## [Entries shown]

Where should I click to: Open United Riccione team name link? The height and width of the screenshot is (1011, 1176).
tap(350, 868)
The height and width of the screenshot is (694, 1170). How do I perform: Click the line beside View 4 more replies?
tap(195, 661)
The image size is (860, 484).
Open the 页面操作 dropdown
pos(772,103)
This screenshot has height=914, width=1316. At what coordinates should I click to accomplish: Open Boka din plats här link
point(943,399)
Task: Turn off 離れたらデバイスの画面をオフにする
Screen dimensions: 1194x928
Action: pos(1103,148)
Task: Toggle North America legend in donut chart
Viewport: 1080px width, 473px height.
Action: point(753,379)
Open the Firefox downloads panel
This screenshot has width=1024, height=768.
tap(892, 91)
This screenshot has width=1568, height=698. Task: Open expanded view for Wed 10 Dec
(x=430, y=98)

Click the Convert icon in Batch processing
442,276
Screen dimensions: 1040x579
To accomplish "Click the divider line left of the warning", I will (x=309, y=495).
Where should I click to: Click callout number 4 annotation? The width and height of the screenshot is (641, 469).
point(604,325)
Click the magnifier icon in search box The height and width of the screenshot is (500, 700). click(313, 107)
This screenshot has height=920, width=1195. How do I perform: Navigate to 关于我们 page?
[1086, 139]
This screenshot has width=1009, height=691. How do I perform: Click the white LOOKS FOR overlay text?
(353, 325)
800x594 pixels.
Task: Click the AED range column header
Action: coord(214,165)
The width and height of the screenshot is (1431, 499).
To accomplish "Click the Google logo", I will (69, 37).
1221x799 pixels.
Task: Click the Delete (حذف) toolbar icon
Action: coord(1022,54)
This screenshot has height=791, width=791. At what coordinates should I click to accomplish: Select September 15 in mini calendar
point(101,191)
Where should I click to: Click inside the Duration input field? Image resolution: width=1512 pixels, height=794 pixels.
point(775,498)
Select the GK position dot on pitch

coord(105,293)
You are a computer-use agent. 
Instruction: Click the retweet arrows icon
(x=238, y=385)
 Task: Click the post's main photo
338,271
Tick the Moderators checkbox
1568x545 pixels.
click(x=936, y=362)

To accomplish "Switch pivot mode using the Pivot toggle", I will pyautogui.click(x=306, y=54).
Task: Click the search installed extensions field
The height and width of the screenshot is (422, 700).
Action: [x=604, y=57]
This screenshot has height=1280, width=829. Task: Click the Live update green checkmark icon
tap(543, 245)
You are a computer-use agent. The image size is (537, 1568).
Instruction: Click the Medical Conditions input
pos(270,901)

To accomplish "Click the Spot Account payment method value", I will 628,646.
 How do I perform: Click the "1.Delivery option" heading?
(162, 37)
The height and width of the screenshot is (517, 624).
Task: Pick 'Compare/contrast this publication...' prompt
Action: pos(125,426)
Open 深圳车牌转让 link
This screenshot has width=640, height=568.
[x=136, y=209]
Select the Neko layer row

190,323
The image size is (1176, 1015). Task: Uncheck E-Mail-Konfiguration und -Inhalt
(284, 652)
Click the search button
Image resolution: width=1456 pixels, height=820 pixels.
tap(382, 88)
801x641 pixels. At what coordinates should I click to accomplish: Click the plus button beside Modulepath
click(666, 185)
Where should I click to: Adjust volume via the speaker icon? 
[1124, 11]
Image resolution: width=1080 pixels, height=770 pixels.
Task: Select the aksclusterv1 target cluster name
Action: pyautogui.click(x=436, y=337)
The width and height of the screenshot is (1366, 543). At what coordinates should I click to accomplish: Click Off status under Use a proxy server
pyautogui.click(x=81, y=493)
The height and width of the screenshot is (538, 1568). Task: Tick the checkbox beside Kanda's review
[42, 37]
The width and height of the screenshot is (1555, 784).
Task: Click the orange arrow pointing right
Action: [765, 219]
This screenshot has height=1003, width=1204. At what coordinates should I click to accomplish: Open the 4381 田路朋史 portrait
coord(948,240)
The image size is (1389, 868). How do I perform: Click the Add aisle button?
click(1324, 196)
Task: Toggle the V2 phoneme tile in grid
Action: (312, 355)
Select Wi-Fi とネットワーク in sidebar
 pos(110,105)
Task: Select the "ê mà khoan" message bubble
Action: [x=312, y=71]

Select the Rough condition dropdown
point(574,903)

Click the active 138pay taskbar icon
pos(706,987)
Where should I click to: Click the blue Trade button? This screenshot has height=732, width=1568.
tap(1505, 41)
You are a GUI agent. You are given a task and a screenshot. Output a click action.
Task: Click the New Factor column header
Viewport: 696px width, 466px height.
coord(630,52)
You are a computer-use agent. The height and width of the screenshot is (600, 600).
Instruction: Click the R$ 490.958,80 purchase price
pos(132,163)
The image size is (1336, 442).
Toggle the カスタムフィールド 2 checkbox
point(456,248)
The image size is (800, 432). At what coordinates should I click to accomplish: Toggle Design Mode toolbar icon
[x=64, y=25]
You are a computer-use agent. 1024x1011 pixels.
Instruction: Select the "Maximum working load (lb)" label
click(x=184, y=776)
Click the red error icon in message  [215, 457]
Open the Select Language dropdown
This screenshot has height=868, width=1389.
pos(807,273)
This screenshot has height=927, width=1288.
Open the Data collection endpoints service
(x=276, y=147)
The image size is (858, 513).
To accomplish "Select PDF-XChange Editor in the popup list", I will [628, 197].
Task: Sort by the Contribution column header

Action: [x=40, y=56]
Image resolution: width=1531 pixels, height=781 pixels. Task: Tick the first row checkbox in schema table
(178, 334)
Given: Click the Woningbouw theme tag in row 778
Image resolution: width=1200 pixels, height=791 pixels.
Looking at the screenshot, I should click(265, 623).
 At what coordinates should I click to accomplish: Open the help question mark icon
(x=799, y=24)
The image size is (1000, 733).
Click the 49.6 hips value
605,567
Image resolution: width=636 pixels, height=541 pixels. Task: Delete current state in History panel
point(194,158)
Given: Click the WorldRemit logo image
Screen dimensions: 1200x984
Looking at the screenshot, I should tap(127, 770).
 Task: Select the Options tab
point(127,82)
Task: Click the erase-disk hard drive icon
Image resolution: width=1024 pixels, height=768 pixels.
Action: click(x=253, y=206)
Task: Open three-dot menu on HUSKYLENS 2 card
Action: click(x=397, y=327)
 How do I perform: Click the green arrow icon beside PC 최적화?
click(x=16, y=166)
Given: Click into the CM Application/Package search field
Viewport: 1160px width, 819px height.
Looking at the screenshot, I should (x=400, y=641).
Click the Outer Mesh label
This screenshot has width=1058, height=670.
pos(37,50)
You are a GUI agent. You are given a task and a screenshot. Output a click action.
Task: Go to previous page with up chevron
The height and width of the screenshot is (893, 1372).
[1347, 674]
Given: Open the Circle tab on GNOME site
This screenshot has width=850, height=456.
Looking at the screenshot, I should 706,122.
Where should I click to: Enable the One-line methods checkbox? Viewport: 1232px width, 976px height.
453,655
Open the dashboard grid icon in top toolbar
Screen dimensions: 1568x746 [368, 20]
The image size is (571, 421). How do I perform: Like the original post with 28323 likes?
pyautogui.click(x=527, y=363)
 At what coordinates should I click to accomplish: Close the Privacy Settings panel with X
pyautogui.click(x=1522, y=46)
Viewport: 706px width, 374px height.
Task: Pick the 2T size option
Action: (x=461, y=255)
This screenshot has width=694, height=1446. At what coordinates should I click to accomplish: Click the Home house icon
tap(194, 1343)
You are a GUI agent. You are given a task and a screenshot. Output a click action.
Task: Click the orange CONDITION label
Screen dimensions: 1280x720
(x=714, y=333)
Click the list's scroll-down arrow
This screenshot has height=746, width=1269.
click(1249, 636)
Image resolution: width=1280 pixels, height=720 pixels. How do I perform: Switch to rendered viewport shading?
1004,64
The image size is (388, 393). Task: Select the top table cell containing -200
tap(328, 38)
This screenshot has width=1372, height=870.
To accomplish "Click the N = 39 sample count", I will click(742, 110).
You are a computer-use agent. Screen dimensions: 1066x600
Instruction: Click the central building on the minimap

## [About this task]
Look above for the line with "Task: Toggle North" and the line with "Click the magnifier". Retype those two lines and every line between them exactly, adding nothing.

## [Exercise solution]
Task: Toggle North America legend in donut chart
Viewport: 1080px width, 473px height.
Action: point(753,379)
Open the Firefox downloads panel
This screenshot has width=1024, height=768.
tap(892, 91)
This screenshot has width=1568, height=698. Task: Open expanded view for Wed 10 Dec
(x=430, y=98)

Click the Convert icon in Batch processing
442,276
Screen dimensions: 1040x579
To accomplish "Click the divider line left of the warning", I will (x=309, y=495).
Where should I click to: Click callout number 4 annotation? The width and height of the screenshot is (641, 469).
point(604,325)
Click the magnifier icon in search box The height and width of the screenshot is (500, 700). click(313, 107)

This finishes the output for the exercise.